• Brief
Copy out the items from the start through the line containing "center [528, 250].", keeping every character unchanged.

A block of data:
## Begin

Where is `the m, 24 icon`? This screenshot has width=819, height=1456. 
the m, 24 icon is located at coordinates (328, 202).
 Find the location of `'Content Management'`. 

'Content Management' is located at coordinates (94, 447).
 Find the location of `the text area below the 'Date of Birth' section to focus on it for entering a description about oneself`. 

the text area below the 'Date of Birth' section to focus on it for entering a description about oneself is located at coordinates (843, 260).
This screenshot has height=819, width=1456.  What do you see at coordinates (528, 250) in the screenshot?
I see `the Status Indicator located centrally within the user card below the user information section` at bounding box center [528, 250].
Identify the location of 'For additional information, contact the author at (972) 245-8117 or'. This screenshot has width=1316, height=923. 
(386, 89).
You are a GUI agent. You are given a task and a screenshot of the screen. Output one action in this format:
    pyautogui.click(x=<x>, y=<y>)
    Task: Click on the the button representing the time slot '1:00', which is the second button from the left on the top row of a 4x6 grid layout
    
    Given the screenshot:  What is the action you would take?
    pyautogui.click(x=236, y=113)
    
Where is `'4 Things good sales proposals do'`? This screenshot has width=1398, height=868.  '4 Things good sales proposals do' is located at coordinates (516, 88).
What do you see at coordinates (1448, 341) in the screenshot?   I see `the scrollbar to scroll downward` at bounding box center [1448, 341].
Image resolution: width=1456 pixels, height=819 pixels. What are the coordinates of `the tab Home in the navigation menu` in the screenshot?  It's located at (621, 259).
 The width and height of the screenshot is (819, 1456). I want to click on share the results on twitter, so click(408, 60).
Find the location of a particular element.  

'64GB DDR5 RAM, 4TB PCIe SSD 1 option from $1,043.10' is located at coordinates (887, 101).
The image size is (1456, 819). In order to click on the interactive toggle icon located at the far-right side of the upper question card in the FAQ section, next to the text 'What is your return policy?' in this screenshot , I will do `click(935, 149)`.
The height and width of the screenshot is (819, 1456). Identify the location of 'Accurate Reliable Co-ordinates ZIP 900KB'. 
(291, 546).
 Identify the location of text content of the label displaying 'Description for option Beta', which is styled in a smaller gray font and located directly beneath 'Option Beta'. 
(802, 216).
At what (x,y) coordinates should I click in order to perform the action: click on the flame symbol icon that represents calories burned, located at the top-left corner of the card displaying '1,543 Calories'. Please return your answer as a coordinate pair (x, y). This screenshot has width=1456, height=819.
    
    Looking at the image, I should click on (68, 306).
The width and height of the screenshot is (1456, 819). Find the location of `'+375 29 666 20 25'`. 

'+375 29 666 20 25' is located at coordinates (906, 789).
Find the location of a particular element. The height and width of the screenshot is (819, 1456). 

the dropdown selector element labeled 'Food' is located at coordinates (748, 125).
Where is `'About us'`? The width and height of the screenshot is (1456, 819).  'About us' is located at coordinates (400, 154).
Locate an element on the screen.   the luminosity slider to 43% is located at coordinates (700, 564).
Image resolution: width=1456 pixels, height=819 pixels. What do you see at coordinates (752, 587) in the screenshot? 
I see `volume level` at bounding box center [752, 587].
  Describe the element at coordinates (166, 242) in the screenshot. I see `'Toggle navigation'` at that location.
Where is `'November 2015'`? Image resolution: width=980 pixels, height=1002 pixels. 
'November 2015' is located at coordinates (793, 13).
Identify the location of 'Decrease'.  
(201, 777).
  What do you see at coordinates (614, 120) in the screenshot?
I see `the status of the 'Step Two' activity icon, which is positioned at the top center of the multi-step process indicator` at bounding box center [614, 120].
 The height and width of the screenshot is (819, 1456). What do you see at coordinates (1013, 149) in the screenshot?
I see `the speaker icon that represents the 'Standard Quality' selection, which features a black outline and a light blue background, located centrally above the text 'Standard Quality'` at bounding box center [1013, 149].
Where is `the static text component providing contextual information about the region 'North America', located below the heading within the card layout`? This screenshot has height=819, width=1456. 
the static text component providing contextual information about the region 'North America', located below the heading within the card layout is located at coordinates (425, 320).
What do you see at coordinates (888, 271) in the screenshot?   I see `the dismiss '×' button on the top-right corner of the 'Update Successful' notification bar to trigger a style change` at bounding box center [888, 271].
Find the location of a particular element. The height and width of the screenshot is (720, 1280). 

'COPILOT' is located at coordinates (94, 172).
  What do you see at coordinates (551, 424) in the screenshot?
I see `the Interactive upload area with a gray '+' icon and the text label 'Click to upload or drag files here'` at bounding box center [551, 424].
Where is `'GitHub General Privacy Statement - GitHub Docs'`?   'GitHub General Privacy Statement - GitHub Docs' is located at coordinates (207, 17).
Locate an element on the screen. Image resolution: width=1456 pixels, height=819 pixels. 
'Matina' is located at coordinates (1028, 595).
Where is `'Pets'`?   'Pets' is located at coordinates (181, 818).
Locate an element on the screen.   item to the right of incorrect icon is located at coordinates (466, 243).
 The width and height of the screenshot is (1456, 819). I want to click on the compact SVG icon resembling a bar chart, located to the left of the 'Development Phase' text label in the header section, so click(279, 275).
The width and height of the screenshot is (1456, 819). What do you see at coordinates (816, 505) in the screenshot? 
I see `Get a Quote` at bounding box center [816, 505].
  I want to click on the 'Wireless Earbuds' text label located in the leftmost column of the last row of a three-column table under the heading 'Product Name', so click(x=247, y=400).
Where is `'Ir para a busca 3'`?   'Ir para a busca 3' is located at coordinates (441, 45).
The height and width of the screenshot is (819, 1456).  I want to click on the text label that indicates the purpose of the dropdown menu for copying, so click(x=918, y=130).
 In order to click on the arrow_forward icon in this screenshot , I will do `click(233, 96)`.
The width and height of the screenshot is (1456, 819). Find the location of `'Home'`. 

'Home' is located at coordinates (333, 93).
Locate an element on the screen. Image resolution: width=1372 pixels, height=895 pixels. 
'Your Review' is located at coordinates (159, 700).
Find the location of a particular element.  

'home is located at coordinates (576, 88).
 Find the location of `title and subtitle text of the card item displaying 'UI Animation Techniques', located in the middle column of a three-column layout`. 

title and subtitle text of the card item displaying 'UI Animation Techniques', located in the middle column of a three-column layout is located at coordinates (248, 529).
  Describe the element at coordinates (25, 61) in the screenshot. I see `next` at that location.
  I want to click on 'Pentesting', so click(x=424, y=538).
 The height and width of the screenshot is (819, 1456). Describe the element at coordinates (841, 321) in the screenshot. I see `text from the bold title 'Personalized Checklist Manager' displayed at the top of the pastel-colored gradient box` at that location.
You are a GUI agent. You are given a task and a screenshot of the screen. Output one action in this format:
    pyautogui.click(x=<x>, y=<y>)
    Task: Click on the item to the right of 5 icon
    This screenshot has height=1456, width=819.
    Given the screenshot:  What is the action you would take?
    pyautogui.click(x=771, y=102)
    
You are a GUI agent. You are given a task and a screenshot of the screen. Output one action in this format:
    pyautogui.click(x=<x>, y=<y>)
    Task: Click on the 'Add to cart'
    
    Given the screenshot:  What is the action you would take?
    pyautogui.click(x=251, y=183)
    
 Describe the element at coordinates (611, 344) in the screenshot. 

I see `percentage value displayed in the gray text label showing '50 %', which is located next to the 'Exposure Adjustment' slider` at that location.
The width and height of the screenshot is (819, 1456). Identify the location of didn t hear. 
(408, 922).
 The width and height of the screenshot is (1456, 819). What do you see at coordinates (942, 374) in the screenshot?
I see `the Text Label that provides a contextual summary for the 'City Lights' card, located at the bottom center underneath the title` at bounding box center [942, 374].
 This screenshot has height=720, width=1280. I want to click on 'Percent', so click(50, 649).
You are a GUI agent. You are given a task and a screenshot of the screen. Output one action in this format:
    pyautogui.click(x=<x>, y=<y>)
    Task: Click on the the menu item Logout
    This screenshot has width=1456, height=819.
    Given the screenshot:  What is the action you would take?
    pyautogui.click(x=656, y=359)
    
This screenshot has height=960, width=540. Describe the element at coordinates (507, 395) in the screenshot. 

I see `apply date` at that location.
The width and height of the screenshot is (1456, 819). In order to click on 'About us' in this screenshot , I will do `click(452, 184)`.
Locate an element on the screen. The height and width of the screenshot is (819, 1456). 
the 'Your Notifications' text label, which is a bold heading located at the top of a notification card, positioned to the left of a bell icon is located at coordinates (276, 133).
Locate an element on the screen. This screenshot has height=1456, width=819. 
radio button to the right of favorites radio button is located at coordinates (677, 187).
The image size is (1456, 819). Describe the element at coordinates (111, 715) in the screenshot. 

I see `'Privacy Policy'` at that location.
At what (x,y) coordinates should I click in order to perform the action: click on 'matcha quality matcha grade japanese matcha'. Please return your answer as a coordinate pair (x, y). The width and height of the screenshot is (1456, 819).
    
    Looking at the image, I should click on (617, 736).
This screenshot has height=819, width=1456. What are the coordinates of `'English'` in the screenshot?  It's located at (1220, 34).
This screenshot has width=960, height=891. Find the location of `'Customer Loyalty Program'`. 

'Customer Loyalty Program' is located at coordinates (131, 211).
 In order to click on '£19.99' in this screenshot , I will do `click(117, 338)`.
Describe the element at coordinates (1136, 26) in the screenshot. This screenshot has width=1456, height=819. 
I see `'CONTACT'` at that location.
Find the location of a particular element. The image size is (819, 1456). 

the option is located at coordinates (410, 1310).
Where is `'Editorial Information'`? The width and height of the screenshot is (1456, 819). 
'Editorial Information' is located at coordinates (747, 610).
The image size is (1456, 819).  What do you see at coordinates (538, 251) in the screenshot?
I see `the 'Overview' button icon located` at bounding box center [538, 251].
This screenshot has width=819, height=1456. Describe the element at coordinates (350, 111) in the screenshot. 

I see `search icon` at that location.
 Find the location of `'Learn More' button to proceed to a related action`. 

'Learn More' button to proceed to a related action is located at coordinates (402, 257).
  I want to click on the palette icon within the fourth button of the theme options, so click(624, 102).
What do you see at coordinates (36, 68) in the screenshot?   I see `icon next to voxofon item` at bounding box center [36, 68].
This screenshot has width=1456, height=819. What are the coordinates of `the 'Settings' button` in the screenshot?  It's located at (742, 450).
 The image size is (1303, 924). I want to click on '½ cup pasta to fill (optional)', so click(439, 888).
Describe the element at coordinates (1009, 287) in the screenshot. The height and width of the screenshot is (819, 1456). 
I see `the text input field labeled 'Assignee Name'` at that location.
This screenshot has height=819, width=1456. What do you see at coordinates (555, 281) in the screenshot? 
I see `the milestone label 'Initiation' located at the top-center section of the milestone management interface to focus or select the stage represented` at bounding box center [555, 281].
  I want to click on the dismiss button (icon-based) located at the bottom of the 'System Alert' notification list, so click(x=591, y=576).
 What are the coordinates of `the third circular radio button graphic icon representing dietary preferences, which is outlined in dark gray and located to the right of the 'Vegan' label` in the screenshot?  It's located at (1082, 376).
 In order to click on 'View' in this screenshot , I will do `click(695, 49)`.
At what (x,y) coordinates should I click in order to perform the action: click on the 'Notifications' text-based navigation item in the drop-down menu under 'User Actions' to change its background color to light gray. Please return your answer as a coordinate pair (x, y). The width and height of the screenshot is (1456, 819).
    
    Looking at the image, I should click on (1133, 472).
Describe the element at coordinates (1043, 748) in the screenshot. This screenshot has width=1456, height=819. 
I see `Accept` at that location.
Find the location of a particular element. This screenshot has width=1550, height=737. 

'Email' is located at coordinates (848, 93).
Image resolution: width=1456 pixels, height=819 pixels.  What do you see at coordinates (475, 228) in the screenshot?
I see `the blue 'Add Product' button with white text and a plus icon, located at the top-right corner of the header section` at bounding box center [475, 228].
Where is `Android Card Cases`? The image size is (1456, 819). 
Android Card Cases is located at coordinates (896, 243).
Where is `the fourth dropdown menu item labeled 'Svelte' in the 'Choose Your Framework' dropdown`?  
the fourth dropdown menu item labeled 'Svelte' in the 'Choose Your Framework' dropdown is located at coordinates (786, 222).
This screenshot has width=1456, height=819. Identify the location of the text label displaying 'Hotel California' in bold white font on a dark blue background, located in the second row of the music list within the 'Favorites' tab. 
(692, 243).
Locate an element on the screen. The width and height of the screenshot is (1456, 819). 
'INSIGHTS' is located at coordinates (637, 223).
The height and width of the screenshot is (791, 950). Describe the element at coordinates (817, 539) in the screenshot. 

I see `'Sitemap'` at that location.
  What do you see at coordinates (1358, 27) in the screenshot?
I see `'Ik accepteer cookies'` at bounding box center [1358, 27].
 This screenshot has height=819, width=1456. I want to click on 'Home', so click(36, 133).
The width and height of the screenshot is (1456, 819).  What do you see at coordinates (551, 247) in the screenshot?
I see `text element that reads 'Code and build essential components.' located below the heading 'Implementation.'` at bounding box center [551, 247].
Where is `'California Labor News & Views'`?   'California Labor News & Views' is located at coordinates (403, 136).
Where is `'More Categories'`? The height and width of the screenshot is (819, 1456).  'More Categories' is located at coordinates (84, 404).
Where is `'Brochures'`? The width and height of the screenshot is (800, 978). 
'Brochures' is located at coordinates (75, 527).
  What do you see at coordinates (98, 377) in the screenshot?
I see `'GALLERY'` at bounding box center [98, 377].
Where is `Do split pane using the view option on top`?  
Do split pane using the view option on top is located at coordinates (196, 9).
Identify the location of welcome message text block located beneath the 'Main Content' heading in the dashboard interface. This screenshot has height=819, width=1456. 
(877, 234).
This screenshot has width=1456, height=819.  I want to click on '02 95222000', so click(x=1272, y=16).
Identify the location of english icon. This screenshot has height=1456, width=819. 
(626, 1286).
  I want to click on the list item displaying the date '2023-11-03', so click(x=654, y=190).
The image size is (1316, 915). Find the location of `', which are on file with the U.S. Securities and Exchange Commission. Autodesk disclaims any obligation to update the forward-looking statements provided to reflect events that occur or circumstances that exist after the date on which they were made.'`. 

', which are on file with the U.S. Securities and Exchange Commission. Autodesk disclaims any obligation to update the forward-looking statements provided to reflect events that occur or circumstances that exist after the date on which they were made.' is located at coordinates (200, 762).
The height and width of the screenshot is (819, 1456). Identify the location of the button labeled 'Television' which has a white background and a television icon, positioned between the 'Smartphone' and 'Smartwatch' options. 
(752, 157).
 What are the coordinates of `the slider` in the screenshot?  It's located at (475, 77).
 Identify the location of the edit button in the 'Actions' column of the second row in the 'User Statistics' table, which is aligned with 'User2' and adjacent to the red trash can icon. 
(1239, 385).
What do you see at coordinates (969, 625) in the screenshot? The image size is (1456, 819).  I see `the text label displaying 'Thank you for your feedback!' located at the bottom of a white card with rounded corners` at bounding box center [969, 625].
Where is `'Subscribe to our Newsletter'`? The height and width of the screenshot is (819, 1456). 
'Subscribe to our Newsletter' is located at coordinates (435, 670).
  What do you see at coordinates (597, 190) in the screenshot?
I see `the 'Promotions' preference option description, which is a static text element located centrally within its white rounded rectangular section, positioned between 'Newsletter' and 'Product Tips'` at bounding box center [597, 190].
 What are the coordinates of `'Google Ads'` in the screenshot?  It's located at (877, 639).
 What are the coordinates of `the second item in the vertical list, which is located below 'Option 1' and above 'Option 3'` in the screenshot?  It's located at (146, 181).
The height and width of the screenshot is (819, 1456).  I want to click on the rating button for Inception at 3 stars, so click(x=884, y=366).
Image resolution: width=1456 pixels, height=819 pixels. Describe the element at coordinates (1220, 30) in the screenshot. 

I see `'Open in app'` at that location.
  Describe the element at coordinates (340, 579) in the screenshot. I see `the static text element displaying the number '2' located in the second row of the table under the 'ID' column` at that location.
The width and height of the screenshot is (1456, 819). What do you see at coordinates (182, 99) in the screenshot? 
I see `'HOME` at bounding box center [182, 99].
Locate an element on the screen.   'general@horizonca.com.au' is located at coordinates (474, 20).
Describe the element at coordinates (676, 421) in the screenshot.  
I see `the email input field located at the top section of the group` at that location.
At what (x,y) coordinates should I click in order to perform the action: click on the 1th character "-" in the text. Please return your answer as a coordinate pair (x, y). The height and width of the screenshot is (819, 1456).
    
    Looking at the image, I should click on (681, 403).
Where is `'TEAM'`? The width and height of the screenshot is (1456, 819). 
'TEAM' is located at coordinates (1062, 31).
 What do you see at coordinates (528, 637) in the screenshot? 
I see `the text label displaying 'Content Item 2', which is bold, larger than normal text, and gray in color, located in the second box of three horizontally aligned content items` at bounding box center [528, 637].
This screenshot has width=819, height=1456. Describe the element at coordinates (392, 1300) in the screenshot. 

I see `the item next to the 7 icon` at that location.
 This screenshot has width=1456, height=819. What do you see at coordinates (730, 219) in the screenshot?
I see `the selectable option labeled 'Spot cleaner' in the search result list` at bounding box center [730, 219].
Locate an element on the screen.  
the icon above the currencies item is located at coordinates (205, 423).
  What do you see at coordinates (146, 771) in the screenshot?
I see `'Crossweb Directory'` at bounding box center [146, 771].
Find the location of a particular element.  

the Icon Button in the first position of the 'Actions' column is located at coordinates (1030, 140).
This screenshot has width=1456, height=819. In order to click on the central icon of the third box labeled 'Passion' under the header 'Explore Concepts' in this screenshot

## End

• Solution to this task
Where is `the m, 24 icon`? This screenshot has width=819, height=1456. 
the m, 24 icon is located at coordinates (328, 202).
 Find the location of `'Content Management'`. 

'Content Management' is located at coordinates (94, 447).
 Find the location of `the text area below the 'Date of Birth' section to focus on it for entering a description about oneself`. 

the text area below the 'Date of Birth' section to focus on it for entering a description about oneself is located at coordinates (843, 260).
This screenshot has height=819, width=1456.  What do you see at coordinates (528, 250) in the screenshot?
I see `the Status Indicator located centrally within the user card below the user information section` at bounding box center [528, 250].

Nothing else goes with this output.